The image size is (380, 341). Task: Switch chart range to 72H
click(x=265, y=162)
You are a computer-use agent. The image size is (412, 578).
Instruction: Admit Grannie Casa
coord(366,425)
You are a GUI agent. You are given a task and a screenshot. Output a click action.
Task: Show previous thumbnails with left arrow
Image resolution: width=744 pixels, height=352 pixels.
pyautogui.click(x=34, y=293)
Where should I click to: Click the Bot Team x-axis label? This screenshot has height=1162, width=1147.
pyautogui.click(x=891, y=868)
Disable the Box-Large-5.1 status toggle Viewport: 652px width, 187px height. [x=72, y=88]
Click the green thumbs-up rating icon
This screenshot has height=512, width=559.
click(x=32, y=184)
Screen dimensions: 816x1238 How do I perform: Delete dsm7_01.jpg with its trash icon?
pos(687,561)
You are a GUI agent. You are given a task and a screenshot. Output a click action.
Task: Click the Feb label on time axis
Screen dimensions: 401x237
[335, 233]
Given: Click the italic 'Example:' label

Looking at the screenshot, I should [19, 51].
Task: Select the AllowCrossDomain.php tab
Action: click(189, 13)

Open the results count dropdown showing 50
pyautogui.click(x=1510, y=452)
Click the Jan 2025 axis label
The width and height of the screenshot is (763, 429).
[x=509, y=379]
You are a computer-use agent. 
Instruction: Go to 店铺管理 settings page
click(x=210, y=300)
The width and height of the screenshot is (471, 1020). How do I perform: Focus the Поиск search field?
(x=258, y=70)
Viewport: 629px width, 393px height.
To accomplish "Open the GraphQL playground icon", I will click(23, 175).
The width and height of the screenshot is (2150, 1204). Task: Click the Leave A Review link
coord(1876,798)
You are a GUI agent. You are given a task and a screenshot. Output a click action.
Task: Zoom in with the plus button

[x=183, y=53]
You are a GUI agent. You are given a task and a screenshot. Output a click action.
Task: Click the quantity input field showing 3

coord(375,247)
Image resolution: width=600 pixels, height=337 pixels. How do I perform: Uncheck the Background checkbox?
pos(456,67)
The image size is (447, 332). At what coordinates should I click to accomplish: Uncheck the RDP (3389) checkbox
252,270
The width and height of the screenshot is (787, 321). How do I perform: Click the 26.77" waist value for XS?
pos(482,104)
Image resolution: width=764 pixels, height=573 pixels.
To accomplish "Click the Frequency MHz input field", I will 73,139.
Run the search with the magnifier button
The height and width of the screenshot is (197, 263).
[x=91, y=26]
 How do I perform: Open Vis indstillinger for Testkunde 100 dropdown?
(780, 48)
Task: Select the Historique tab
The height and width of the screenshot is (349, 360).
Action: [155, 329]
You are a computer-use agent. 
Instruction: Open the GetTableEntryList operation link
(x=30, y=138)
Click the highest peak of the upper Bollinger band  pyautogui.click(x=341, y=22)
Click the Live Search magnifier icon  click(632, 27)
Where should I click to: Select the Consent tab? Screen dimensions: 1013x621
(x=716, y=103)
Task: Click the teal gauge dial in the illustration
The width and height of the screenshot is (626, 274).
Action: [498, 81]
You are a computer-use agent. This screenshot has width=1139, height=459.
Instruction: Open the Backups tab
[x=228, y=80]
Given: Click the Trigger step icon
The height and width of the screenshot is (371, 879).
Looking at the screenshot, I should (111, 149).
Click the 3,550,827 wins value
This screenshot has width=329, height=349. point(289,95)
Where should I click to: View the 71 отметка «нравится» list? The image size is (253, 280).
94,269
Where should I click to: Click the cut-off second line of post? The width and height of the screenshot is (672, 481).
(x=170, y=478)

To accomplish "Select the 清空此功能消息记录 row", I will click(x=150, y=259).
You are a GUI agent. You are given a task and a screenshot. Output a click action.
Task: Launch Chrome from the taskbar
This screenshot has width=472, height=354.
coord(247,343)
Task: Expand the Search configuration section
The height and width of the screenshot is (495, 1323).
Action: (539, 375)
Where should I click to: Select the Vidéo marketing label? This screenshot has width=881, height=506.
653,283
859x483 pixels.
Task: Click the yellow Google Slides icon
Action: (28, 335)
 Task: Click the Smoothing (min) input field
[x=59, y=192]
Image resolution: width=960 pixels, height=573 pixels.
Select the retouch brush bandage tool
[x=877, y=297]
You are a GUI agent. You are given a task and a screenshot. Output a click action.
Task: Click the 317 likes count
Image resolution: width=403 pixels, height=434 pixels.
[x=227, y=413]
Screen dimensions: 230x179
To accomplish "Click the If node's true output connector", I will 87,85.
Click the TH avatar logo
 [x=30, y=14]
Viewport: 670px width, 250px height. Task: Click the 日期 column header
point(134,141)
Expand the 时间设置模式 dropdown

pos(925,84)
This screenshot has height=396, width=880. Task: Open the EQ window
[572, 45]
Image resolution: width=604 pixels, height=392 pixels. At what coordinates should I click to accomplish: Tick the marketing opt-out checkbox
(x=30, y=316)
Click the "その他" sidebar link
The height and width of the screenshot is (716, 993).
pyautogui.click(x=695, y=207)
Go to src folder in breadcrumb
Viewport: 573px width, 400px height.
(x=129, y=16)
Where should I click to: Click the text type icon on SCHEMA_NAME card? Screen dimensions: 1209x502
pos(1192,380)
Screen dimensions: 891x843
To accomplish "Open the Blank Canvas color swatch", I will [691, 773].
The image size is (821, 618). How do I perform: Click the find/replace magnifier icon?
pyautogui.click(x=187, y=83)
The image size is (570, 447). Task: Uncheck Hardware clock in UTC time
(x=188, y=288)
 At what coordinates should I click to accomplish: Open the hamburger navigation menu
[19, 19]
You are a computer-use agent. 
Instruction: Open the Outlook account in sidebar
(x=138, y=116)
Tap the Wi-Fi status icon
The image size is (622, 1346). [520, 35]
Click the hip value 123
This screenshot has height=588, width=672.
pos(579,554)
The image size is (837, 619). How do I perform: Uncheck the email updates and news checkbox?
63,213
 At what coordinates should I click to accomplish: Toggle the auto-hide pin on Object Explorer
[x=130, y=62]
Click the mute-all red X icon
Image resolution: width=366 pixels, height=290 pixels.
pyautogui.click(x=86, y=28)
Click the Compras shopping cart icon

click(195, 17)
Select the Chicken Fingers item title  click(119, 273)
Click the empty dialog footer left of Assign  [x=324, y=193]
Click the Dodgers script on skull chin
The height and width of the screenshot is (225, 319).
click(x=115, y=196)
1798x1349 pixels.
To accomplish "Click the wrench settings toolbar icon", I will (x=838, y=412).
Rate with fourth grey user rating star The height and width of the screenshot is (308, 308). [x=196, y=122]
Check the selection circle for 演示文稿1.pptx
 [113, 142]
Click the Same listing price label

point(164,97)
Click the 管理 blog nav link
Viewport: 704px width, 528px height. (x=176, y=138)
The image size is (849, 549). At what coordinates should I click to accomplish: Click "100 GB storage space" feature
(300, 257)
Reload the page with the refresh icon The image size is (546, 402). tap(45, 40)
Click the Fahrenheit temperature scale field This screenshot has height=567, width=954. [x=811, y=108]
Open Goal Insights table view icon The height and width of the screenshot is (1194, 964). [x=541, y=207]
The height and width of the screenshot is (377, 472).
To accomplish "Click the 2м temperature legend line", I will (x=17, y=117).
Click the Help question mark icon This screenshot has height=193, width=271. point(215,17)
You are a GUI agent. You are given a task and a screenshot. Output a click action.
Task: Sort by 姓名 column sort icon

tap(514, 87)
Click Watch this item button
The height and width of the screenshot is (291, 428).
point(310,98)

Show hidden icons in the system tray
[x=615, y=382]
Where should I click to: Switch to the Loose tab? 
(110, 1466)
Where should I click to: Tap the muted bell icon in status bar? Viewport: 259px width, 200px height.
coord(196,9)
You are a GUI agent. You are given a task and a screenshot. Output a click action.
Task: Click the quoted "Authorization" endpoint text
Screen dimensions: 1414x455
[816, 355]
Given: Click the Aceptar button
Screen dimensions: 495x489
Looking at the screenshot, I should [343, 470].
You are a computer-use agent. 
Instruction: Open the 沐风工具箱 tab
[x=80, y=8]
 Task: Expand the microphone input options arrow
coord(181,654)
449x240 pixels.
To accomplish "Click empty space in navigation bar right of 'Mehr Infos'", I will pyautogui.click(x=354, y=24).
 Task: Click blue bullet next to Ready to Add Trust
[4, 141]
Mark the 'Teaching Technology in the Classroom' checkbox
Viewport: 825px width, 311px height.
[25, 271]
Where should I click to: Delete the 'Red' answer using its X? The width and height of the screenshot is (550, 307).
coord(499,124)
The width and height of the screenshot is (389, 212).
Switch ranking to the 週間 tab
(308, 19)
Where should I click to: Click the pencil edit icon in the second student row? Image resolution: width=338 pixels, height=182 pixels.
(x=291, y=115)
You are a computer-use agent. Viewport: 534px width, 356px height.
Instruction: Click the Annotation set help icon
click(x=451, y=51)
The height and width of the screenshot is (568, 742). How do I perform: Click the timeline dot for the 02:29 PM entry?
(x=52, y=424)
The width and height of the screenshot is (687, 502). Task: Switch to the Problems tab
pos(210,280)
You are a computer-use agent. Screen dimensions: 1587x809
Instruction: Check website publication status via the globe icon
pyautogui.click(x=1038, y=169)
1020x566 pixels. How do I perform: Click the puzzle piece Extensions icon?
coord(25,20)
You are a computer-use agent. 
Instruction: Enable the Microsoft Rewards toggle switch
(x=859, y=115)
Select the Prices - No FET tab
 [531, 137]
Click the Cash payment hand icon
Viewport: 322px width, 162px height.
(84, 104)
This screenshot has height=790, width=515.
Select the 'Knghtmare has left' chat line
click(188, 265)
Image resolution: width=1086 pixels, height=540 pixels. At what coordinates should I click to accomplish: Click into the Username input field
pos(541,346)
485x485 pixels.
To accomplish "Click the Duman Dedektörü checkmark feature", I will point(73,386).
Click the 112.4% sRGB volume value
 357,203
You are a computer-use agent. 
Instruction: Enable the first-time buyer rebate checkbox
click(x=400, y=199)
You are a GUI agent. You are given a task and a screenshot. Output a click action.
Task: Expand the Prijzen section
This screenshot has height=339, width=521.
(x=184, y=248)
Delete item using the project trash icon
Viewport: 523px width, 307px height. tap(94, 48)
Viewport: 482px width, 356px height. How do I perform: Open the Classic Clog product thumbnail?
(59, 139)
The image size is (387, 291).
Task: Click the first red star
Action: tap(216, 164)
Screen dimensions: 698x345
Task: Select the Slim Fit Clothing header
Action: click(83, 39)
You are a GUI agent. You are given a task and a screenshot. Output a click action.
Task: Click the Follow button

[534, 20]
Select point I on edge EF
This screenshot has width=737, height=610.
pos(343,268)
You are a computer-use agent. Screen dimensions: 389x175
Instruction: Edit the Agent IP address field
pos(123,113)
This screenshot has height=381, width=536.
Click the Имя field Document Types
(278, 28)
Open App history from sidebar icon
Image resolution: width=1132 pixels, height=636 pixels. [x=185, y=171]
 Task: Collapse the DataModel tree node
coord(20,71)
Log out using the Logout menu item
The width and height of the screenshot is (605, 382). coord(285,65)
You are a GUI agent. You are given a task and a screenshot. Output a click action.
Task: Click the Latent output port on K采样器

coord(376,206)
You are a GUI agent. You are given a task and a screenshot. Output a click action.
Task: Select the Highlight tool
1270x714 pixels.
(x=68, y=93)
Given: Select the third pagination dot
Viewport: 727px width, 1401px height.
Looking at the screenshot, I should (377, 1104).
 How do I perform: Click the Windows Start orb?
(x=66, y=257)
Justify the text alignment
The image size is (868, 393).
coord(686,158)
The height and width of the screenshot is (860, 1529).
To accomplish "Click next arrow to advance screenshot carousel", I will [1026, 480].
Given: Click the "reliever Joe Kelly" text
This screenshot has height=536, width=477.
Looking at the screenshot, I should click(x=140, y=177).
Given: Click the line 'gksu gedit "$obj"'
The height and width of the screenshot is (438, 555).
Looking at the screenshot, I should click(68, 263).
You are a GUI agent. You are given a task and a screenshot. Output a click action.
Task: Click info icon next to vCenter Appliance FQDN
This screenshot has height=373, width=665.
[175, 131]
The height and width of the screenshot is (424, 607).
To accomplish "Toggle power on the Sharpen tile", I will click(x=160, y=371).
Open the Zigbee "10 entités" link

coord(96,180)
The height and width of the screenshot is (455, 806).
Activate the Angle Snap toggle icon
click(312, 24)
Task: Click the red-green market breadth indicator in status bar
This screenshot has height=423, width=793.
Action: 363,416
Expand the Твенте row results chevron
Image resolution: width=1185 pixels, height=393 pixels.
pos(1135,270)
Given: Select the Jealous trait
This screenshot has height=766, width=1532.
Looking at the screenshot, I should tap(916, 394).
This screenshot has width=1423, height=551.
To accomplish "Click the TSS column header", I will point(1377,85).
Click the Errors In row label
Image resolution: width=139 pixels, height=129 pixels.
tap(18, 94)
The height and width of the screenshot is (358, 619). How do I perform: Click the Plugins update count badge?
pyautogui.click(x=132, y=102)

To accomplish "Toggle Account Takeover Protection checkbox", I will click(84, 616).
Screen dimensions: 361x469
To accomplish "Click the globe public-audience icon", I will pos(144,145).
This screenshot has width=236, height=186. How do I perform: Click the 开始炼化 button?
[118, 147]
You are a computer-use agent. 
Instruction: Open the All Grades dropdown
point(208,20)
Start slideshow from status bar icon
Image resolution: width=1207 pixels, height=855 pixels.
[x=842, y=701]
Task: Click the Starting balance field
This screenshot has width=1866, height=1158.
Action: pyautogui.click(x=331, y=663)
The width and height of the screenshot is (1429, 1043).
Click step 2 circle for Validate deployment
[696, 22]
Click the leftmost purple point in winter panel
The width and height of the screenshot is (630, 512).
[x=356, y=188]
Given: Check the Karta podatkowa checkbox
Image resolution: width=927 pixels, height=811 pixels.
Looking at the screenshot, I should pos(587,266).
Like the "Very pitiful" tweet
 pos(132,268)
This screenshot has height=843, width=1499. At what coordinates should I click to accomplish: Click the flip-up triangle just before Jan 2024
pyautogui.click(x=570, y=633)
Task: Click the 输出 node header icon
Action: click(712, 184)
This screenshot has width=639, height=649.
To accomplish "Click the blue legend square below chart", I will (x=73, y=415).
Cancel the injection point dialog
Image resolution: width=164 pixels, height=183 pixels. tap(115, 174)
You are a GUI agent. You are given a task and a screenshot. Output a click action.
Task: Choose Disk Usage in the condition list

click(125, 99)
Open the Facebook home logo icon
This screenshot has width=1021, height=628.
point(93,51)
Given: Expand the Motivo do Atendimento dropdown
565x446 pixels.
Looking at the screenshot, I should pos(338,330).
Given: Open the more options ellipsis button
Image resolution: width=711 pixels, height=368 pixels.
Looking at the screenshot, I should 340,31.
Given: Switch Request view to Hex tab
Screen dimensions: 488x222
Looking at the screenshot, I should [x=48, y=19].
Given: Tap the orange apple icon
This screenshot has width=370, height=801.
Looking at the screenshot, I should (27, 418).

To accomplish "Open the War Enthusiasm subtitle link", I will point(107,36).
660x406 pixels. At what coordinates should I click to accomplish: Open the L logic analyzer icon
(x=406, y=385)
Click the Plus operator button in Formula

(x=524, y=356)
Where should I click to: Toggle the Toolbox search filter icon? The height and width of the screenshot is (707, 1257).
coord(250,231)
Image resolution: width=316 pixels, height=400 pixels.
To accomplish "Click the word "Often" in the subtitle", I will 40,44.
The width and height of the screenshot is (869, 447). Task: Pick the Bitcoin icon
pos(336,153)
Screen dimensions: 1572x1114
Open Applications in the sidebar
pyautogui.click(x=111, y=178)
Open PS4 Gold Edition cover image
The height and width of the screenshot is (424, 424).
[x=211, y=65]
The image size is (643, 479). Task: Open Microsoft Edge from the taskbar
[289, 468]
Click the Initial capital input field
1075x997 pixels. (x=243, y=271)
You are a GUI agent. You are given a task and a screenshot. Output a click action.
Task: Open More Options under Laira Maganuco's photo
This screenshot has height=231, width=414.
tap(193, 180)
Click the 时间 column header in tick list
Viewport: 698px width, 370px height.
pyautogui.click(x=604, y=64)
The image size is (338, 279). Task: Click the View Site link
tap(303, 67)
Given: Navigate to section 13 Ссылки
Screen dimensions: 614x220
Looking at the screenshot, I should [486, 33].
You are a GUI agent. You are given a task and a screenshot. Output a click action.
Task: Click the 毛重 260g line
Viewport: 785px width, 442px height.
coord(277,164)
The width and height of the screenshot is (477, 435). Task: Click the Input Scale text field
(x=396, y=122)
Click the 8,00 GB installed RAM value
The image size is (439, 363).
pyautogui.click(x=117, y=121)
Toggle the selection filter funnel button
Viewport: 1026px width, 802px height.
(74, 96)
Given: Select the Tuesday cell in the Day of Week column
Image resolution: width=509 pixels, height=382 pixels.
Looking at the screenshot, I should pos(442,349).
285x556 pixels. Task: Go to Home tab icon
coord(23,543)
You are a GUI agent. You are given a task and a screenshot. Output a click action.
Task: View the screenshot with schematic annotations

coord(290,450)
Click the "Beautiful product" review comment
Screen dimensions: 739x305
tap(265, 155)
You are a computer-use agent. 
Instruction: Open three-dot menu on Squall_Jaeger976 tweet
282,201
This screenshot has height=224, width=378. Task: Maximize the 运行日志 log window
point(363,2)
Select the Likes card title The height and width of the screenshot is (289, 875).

◆ ◆ ◆ ◆ ◆ ◆ ◆

INSTRUCTIONS FOR THE TASK
Reproduce the material above verbatim, starting at its first line and ending at the line that contains "click(x=210, y=300)", including both ends.

OUTPUT OF THE TASK
The image size is (380, 341). Task: Switch chart range to 72H
click(x=265, y=162)
You are a computer-use agent. The image size is (412, 578).
Instruction: Admit Grannie Casa
coord(366,425)
You are a GUI agent. You are given a task and a screenshot. Output a click action.
Task: Show previous thumbnails with left arrow
Image resolution: width=744 pixels, height=352 pixels.
pyautogui.click(x=34, y=293)
Where should I click to: Click the Bot Team x-axis label? This screenshot has height=1162, width=1147.
pyautogui.click(x=891, y=868)
Disable the Box-Large-5.1 status toggle Viewport: 652px width, 187px height. [x=72, y=88]
Click the green thumbs-up rating icon
This screenshot has height=512, width=559.
click(x=32, y=184)
Screen dimensions: 816x1238 How do I perform: Delete dsm7_01.jpg with its trash icon?
pos(687,561)
You are a GUI agent. You are given a task and a screenshot. Output a click action.
Task: Click the Feb label on time axis
Screen dimensions: 401x237
[335, 233]
Given: Click the italic 'Example:' label

Looking at the screenshot, I should [19, 51].
Task: Select the AllowCrossDomain.php tab
Action: click(189, 13)

Open the results count dropdown showing 50
pyautogui.click(x=1510, y=452)
Click the Jan 2025 axis label
The width and height of the screenshot is (763, 429).
[x=509, y=379]
You are a computer-use agent. 
Instruction: Go to 店铺管理 settings page
click(x=210, y=300)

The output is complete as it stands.